Monday, Jun. 21, 1971

New Pressures to End It

The knowledge that the U.S. military force in Viet Nam is declining at the rate of 14,300 a month and will be down to 184,000 by Dec. 1--a 66% drop since the alltime high of 543,054 in February 1969--has served to blunt much of the pressure on Richard Nixon for an immediate end to the war. Almost cyclically, however, reflecting U.S. frustration over the long and unpopular war, pressure builds up in Washington for a quicker and more explicit declaration of intention to withdraw from Viet Nam than the President has been ready to make. Now the pressure is on again, and much of it this time has been produced by a pair of antiwar proposals pending in Congress. Part of it also emanated from a controversial new proposal advanced by former Defense Secretary Clark Clifford.

In the Senate, the McGovern-Hatfield amendment to the draft bill--an updated version of a measure that was defeated 55-39 last year--will reach a vote this week; it seeks to force the withdrawal of all U.S. forces from Indochina by Dec. 31 by cutting off all funds for the continued deployment of troops there by that date. The House, meanwhile, is considering the Nedzi-Whalen amendment to the military procurement authorization bill, which would cut off spending for weapons for U.S. forces in Viet Nam after Dec. 31.

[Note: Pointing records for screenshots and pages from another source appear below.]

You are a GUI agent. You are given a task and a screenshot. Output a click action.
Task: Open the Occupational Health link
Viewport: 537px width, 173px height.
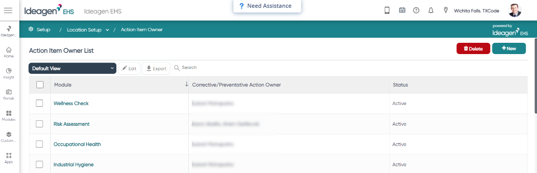pos(77,144)
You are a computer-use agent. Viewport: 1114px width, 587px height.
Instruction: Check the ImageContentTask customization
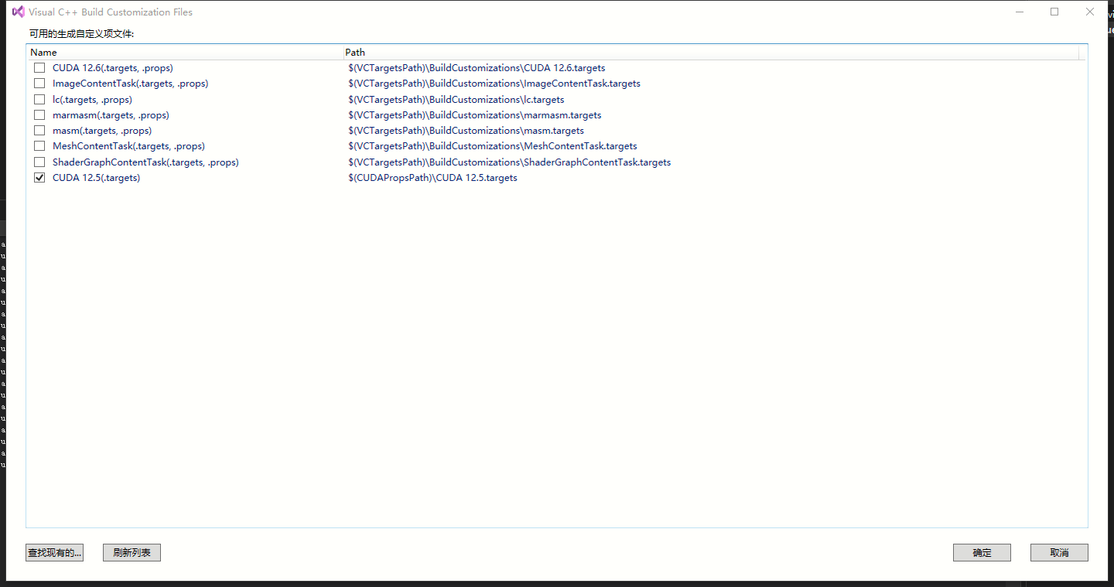(x=39, y=83)
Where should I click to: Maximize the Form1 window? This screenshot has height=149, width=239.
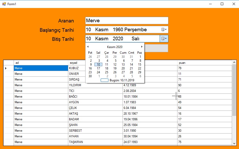[x=222, y=4]
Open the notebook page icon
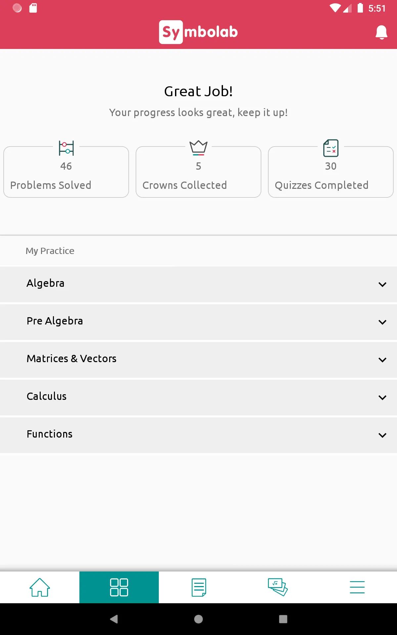Image resolution: width=397 pixels, height=635 pixels. pos(199,587)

Fairly Free Rein. Since massive supplies for Viet Nam are already in the pipeline, the Nedzi-Whalen measure could have little effect on the course of the war. Nonetheless, House Armed Services Committee Chairman Edward Hebert claims that the proposal's psychological effect could be "disastrous," and the Administration has been combatting it with a series of White House breakfasts for Congressmen. Despite massive lobbying by John Gardners Common Cause, the amendment has little chance of success. It will, however, result in an interesting and useful bench mark: the vote will represent the first tally on the war since the House moved in January to record teller balloting, requiring each Representative to stand up and be counted.

To widen their base of support, the McGovern-Hatfield amendment's backers have added two important provisions: a clause that would give the President a 60-day leeway after the Dec. 31 deadline if arrangements for the release of U.S. war prisoners were not made by that time, and another that protects the President's powers to provide for the safe withdrawal of U.S. troops. The latter, in fact, has been interpreted by some congressional observers as an escape clause that would give the President fairly free rein while ending the war on his own terms. "I think you can safely say that's how we'd interpret it," said one Administration official.

In midweek the source of the antiwar pressure shifted from Congress to Hanoi and Paris. Clark Clifford, who played a major role in reversing Lyndon Johnson's bombing policy, announced that he had reason to believe that if the U.S. would agree to withdraw its troops from Viet Nam by Dec. 31, Hanoi and the National Liberation Front would agree to release all U.S. prisoners within 30 days. The plan, Clifford pointed out, contained a safeguard: if the Communists did not release the approximately 460 U.S. prisoners they are believed to hold, the U.S. would not be obligated to withdraw its troops. His information, said Clifford, came from "contacts in Paris," but not from "formal" representatives of Hanoi or the N.L.F.

"Ask Them." The Clifford proposal was denounced by the White House as raising "false hopes" about U.S. war prisoners for "domestic political purposes." The North Vietnamese, the Administration said, were seeking to "create an appearance of flexibility when in fact they remain hard in their posture." In response, Clifford challenged the President to instruct U.S. Ambassador David Bruce to present such a proposal to the Communists at the Paris peace talks. "Ask them," Clifford said.

Two other recent developments suggest that Clifford's information may be correct. At a three-hour session two weeks ago, the N.L.F.'s deputy negotiator in Paris, Nguyen Van Tien, told Representative Robert Leggett, a California Democrat, that the Viet Cong were ready to release their U.S. prisoners if the U.S. would agree to a date for withdrawal. Last week Washington Post Correspondent Chalmers Roberts interviewed Xuan Thuy, chief of Hanoi's team in Paris. Thuy told Roberts that the military issues of U.S. withdrawal and the release of prisoners could be settled while the Thieu-Ky regime was still in power in Saigon, but suggested that total withdrawal must also include stopping all U.S. military aid to South Viet Nam.

Reasonable Chance. The problem is that even if Clifford is correct, the formula would not be acceptable to the Nixon Administration at the moment. The President has emphasized the plight of the war prisoners in recent months, but the real issue is the Administration's belief that it must provide the South Vietnamese with a "reasonable chance" to fend off a Communist takeover--at least, in the words of a White House adviser, for a "decent interval." Presidential Press Secretary Ronald Ziegler said that the Clifford plan imposed "a deadline so precipitate that it would not give the South Vietnamese the opportunity to defend themselves and determine their own future." In other words, it is the price of the proposal that separates the President from Clifford, McGovern, Hatfield and the rest, and not the question of whether the Communists are ready to make a deal.